--- Work task ---
Where the data below has the string "computer", return the whole line.

Start of Information

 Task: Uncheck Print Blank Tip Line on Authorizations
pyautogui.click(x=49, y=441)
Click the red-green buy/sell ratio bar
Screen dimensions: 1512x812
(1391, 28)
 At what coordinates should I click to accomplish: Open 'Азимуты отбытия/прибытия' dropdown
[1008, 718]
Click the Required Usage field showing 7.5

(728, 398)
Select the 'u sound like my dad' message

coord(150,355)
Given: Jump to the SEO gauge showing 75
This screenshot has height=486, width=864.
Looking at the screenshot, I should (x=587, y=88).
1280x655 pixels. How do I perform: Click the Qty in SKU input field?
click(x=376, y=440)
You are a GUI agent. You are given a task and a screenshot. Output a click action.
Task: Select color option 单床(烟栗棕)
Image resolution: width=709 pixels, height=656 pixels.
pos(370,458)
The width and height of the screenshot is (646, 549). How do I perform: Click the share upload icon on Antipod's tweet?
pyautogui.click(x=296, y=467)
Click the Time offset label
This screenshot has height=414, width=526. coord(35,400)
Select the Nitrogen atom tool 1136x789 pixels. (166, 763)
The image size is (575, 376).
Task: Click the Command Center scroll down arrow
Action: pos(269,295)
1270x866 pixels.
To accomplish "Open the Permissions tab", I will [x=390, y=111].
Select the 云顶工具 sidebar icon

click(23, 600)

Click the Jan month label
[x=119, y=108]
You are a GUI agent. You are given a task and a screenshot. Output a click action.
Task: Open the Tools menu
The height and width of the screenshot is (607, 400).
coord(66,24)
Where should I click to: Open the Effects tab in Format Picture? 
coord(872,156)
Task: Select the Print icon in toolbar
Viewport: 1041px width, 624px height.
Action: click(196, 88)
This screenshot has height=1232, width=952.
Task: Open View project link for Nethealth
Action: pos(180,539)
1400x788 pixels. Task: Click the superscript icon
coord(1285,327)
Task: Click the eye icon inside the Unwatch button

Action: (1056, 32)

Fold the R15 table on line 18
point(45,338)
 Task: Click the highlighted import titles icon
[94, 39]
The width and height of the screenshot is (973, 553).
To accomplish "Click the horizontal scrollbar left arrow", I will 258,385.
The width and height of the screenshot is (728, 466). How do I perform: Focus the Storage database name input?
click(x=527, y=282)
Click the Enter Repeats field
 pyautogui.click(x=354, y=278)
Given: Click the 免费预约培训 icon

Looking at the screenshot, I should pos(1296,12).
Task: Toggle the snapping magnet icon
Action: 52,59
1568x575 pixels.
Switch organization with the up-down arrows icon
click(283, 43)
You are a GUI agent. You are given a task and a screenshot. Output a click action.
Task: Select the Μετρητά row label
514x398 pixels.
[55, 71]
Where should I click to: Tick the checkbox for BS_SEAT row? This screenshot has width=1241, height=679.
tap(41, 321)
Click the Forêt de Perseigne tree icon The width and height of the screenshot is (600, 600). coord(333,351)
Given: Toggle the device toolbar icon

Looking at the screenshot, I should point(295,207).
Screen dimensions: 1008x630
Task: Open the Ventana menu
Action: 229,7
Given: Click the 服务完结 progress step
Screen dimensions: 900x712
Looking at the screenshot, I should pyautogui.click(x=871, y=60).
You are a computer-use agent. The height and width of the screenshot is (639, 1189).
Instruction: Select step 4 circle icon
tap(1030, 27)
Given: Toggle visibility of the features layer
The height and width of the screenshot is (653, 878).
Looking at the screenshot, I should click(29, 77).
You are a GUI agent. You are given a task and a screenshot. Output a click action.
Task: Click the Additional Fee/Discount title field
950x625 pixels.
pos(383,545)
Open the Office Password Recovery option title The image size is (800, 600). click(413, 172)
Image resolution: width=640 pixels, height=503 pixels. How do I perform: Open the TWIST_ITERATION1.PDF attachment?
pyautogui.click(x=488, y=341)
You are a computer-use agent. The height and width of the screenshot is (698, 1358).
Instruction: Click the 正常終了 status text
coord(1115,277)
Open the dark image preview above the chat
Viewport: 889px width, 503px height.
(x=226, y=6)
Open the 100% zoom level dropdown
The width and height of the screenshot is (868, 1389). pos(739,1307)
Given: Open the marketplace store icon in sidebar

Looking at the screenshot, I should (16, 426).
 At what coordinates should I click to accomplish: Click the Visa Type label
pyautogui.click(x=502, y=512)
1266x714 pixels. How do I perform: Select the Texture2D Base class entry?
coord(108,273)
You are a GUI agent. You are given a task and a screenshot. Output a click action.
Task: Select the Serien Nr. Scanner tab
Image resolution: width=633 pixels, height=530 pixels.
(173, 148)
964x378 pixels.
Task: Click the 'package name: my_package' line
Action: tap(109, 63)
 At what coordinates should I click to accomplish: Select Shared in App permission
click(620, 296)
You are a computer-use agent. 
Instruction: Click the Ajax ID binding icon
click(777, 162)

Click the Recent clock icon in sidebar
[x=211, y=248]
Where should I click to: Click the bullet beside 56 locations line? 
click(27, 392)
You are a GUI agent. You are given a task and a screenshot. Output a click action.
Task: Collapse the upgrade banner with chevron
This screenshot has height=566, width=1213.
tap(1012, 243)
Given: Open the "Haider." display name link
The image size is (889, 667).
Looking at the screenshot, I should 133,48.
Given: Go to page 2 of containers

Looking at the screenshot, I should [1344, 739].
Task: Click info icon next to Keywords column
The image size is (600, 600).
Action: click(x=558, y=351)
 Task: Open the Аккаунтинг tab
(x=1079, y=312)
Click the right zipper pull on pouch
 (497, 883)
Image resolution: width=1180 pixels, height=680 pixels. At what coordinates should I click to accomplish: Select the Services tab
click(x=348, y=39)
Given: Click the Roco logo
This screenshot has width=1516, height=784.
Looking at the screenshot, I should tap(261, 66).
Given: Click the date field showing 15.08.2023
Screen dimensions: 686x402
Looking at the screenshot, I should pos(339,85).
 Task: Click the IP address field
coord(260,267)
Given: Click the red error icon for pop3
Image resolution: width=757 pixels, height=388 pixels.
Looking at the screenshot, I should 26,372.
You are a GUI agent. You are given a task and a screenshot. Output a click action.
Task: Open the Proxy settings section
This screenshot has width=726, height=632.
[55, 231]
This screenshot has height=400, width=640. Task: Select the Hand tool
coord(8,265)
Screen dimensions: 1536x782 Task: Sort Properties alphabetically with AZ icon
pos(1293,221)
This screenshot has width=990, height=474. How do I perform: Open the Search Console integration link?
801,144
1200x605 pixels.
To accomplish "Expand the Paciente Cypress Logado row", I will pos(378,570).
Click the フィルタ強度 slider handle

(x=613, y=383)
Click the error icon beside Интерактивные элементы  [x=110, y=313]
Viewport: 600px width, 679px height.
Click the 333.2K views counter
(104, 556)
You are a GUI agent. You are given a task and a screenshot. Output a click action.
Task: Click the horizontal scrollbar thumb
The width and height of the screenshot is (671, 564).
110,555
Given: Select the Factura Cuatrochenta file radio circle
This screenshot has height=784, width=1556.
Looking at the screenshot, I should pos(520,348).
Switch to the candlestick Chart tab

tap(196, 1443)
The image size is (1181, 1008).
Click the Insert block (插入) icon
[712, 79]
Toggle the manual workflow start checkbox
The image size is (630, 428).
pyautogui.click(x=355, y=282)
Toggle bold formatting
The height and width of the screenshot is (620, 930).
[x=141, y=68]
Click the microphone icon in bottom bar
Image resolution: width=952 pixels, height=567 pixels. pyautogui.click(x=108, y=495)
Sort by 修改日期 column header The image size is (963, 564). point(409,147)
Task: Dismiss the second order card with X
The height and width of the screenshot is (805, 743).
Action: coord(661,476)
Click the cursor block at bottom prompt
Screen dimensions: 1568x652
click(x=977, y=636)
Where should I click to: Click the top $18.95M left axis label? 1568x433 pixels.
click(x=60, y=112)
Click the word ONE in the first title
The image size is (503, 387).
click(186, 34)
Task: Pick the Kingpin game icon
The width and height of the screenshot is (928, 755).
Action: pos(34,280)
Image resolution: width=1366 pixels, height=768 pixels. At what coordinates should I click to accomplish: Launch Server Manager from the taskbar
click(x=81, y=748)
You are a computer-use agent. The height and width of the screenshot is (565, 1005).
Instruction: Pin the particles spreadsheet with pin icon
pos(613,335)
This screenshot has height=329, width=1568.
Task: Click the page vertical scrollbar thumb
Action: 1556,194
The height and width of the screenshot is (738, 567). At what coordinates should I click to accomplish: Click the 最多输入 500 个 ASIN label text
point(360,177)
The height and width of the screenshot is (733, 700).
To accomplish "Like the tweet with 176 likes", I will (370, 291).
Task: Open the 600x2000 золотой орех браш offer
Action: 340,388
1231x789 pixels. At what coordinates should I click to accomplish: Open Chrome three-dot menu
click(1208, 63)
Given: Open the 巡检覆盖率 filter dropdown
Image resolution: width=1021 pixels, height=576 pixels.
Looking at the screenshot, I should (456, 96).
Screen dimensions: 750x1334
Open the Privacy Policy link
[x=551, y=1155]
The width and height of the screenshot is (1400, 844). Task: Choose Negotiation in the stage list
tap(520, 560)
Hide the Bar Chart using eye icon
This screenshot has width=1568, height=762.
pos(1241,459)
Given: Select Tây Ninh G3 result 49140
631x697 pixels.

End of Information

--- Task response ---
You are a computer-use agent. The height and width of the screenshot is (639, 1189).
You are a computer-use agent. The height and width of the screenshot is (698, 1358).
You are a computer-use agent. 
You are a computer-use agent. The height and width of the screenshot is (565, 1005).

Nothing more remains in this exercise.